* DESCRIPTION OF THE TASK: Copy the final lines exactly, starting at the one that contains "Viewport: 1356px width, 889px" and ending with the last line of the listing below. Pictures are not part of the copy.

• • • • • • •

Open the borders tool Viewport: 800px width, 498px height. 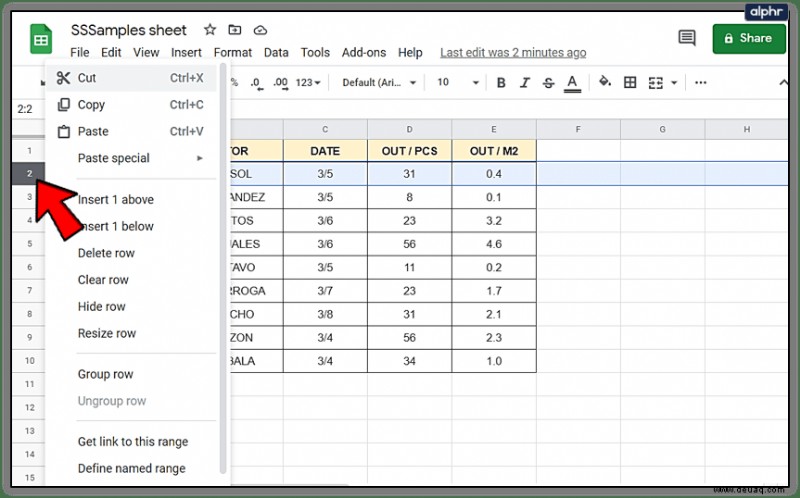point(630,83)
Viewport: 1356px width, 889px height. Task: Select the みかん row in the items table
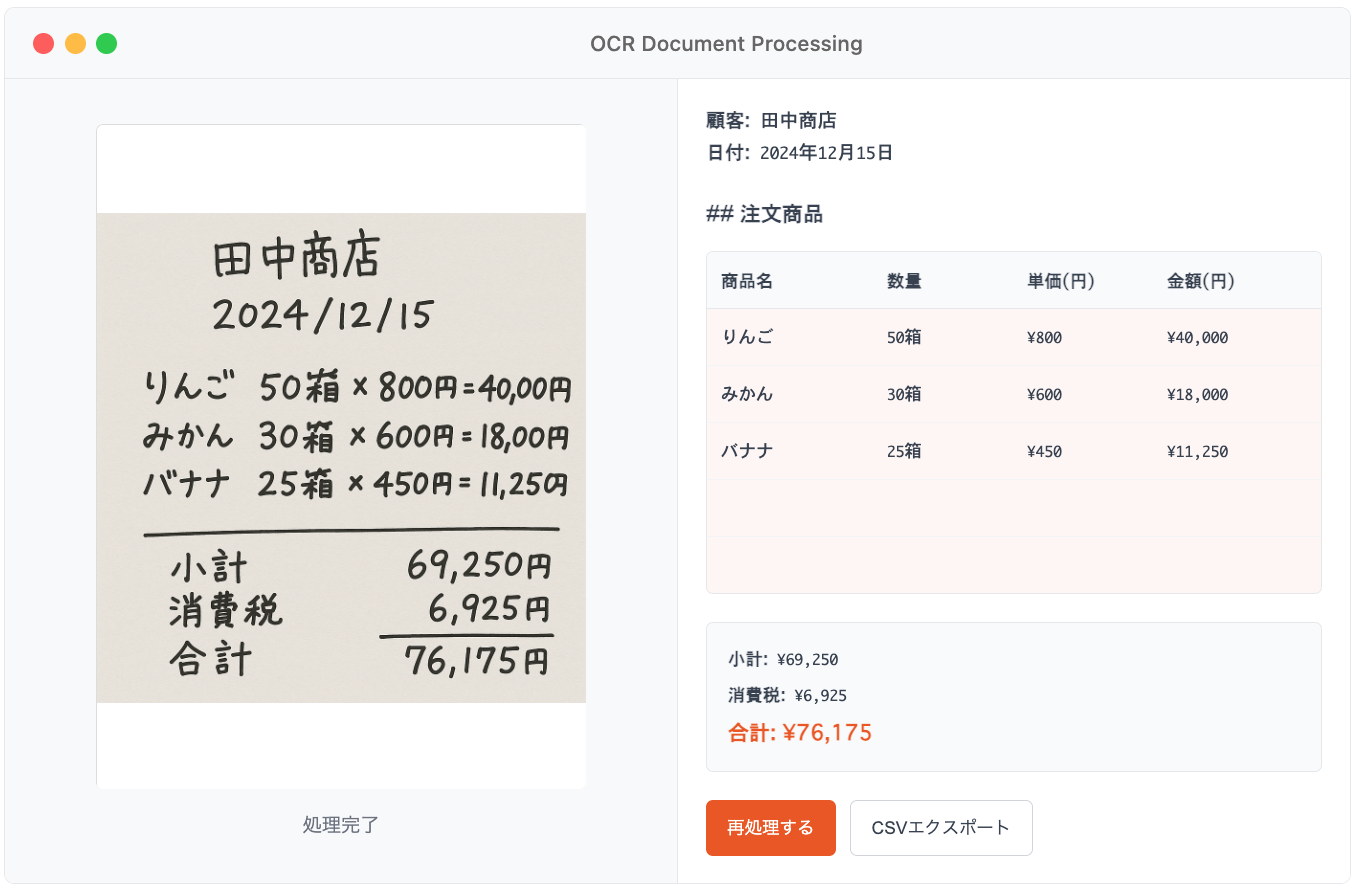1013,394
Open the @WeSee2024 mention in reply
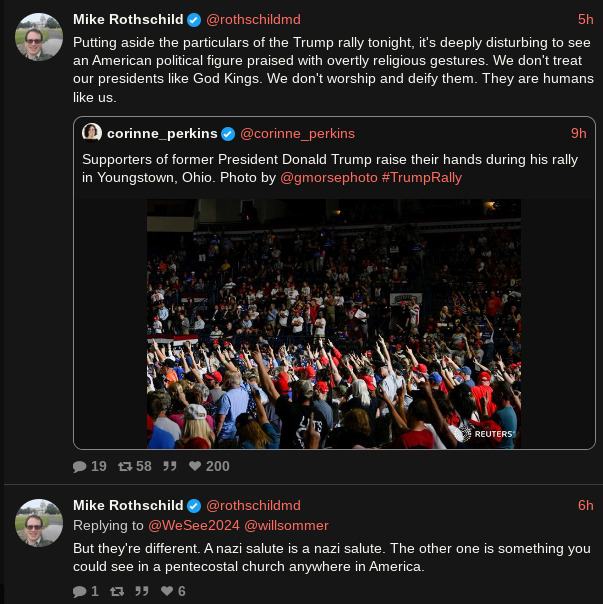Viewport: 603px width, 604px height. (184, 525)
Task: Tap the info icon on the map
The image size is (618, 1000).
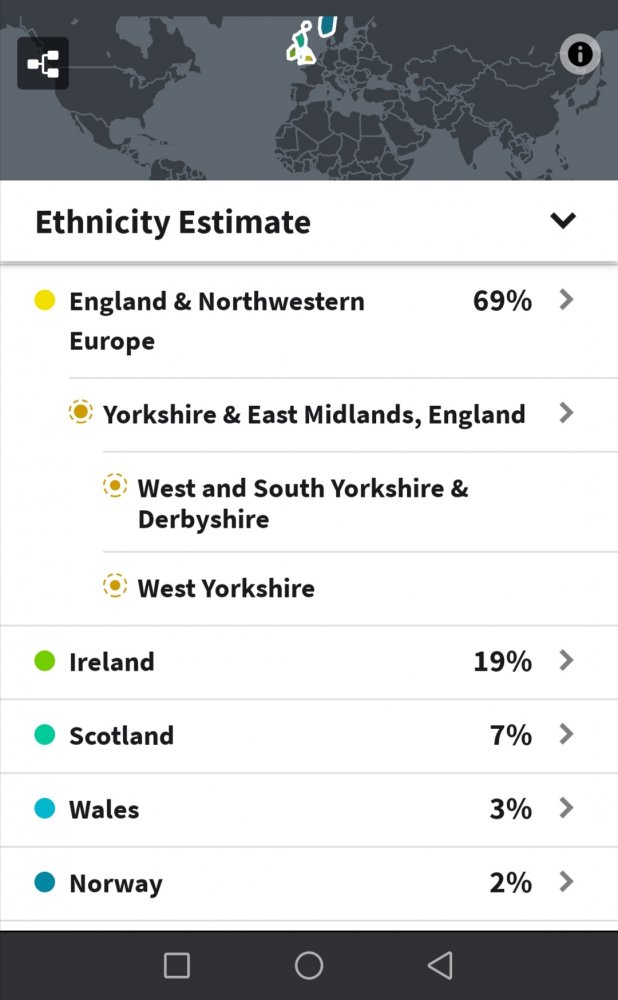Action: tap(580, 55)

• • • • • • •

* THE COMPLETED TASK:
Viewport: 1356px width, 889px height. Task: Select the みかん row in the items table
1013,394
Open the @WeSee2024 mention in reply
Viewport: 603px width, 604px height. (184, 525)
Task: Tap the info icon on the map
The image size is (618, 1000).
Action: tap(580, 55)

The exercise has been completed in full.